Relentless motion is clearly in Trotter's DNA, a trait he traces back to childhood: "My birthplace taught me not to stop / I'm more advanced than my classmates / I came into the game on a fast break," he raps on "No Gold Teeth." Many songs on Cheat Codes are built around a single extended verse, though compared to his knotty Hot 97 filibuster they're compact and restrained, there to be not merely heeded but understood. Take the wavy "Identical Deaths," in which Black Thought is interviewed by God and keeps his cool, making gentle swoops from bar to bar as if trying to carefully pen a letter in cursive. On the title track, he works through the mindset of the "young gunners" running stickups in Philly, only to zoom out at the end and account for the larger systems that created them, using the mic like a bullhorn.
Virtuosity is too often presented as a shorthand for lyricism, and though some rappers have earned notoriety from the former, beneath the surface their verses are often empty. Trotter isn't immune to using technical hyper-proficiency to mask bombast, but even his most ill-defined rhymes carry a certain gravitas in their momentum, the deeply alliterative wordplay generating its own mystique. However, none of his previous releases have matched this novelistic charm with attentive storytelling the way Cheat Codes does. With "Because," he paints a vivid picture of the limited options that lead many into the carceral system. The winding verses of "Sometimes" and "Violas & Lupitas" are packed with little vignettes, and sometimes a bar will contain an entire scene: "Juke joint party lights lit the Harlem nights / Peas and rice made a Judas out of Garveyites."
There is still plenty of rapping about how great he is at rapping, but the verses more often turn on nuggets of personal discovery ("Richard Wright, Black Boy that grew into a Blacker man") and accumulated wisdom. Where Vol. 3 of Streams of Thought often felt aimlessly political, a concept record without a real agenda, the perspective here is tighter and more self-affirming. On "The Darkest Part," he mulls injustice, freedom, and the weight of the soul ("I came to take back that other two-fifths of a man"). Later, on "Saltwater," he distinguishes himself as a seasoned OG, not a lecturer; his rapping is surly but not disillusioned, observant but not sanctimonious. Even the songs that do fixate on the rap game as a sporting arena do so astutely: In the elongated verse of "Close to Famous," he measures the extent of his influence and the skill and experience gap between him as a veteran and rap's overnight sensations. Much of his case, like the album overall, is constructed around the idea that he can read any room and speak its language.
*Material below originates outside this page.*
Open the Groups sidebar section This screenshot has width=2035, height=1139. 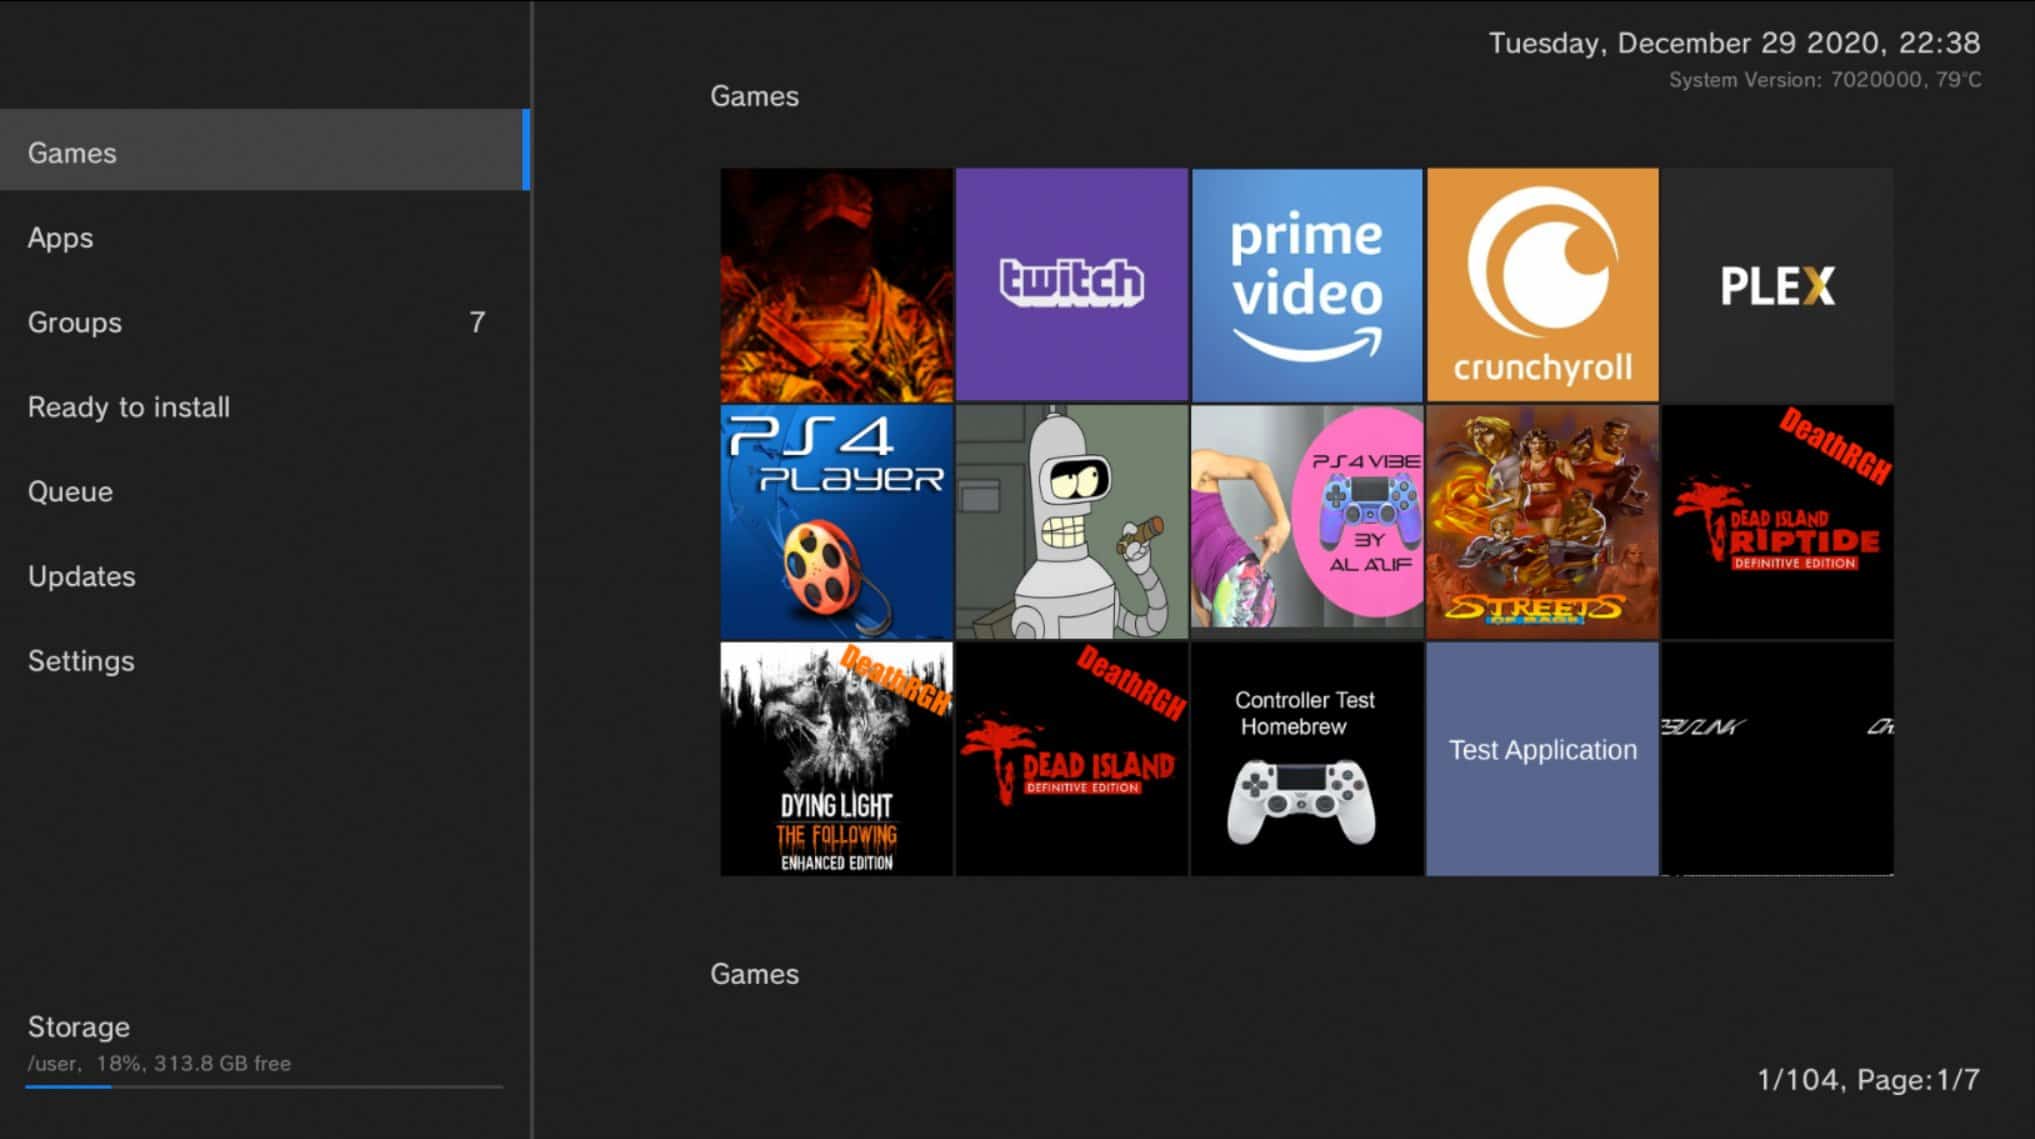point(75,322)
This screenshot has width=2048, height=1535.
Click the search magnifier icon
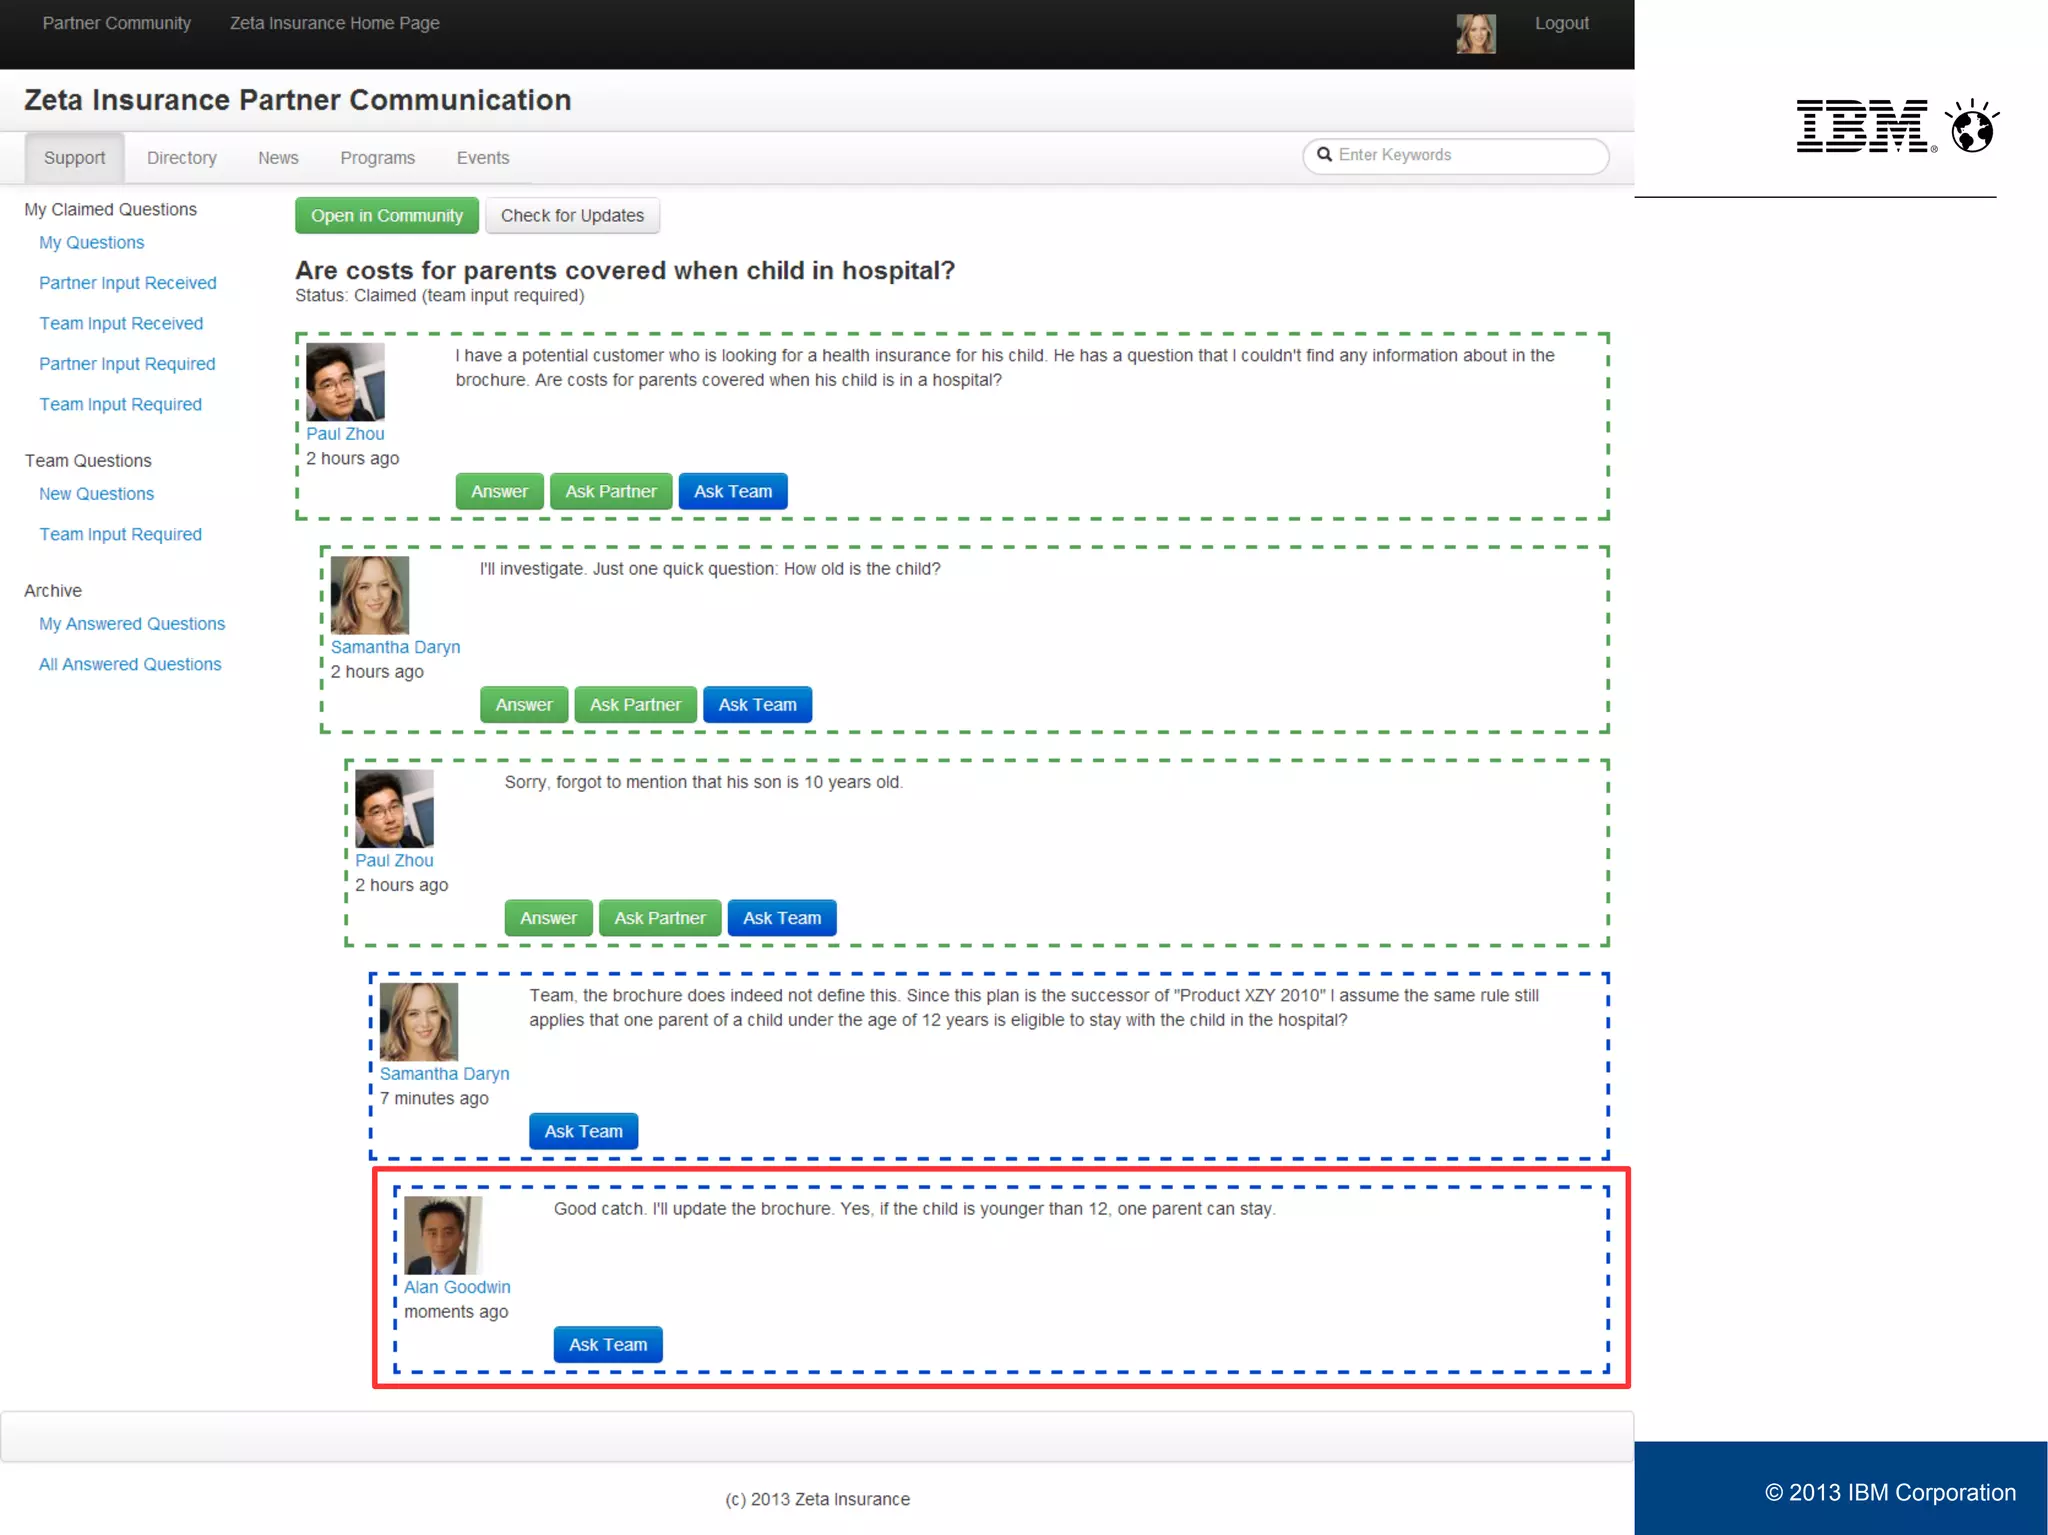(x=1324, y=154)
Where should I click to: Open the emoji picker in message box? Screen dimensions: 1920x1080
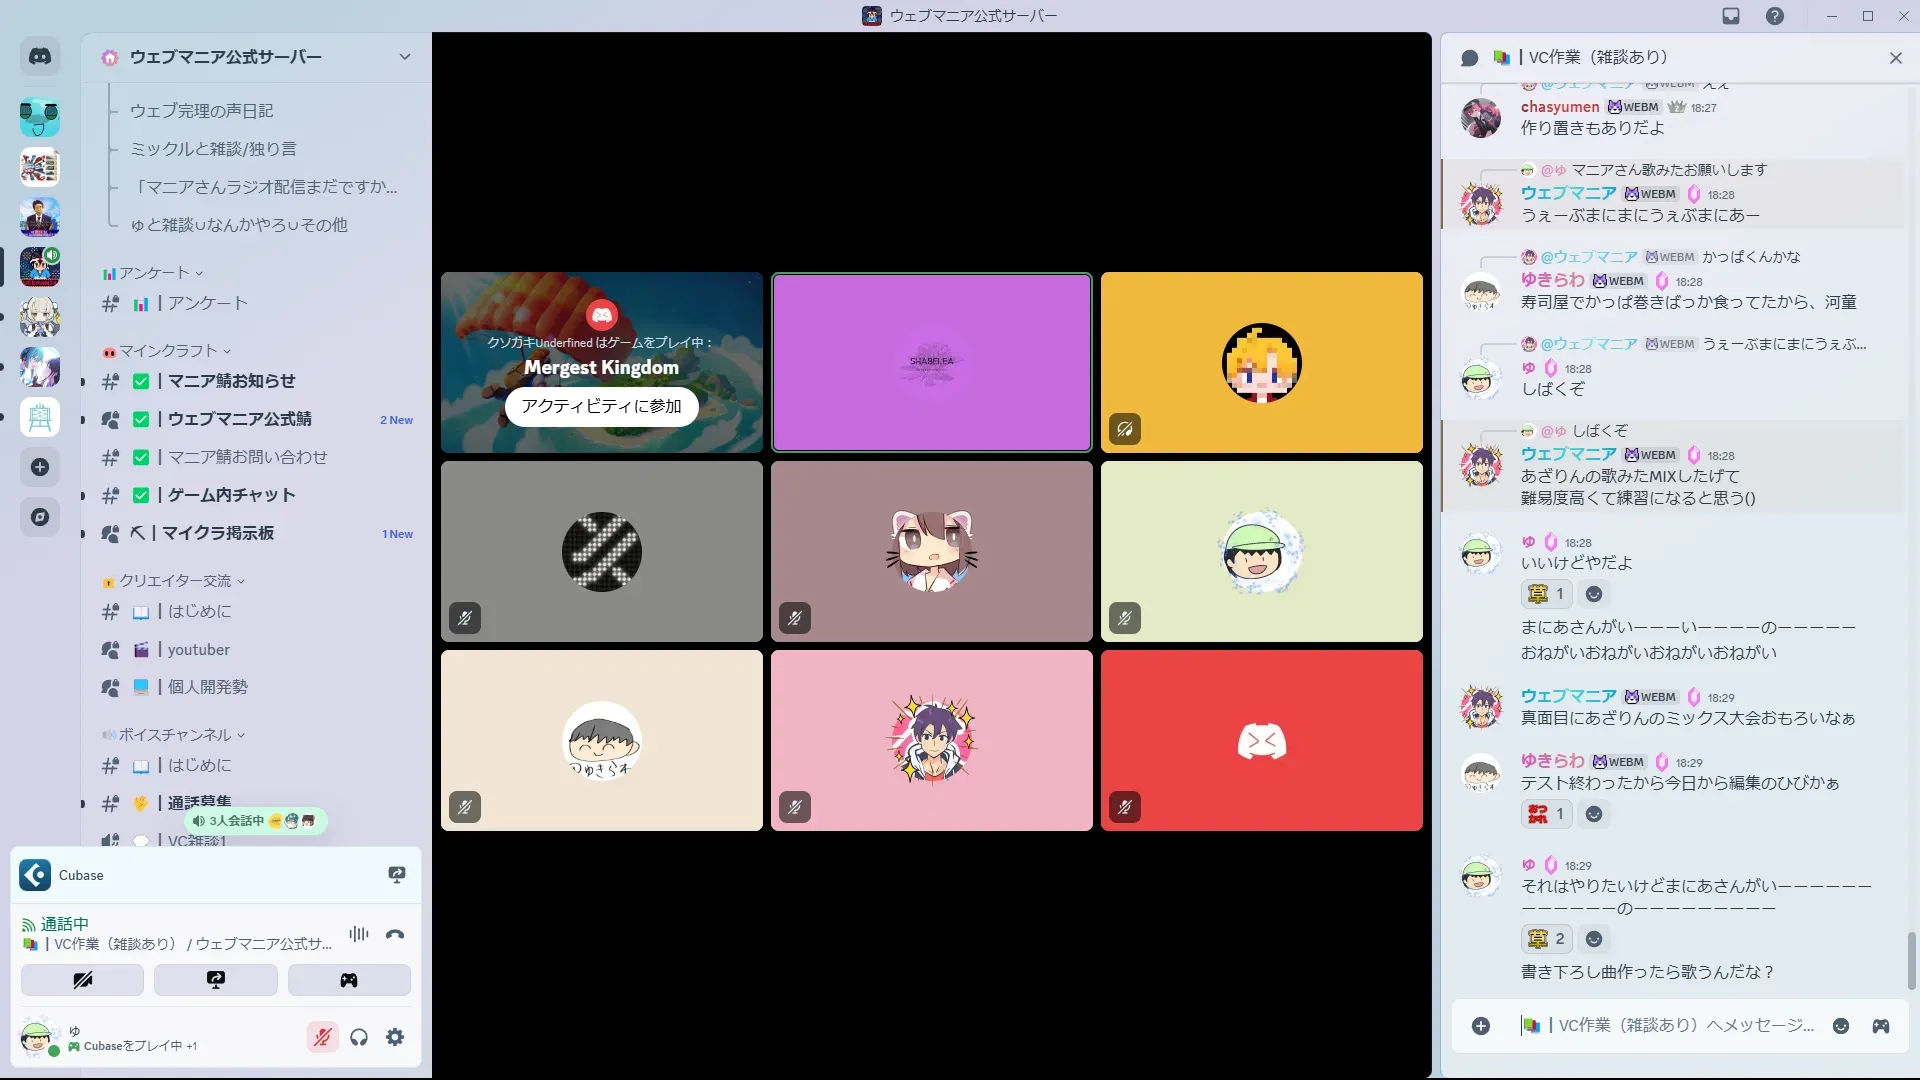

Trotter is not our only rapper-scholar, but his position in the culture is close to unique. "Bring the Cambridge, the Websters, the Oxfords ... Product of the Last Poets and the Watts Prophets," he raps on "Belize," presenting his career as a bridge between street intellectuals and academic authorities, rap as cipher and rap as literature. The notion of a full-length collaboration between Black Thought and Danger Mouse long predates his years on network television or the dynamic if arguably vain showcase of Streams of Thought, but the results are nonetheless a culmination of that history. Listening now, it can feel like all those years the album went unmade are what made it possible.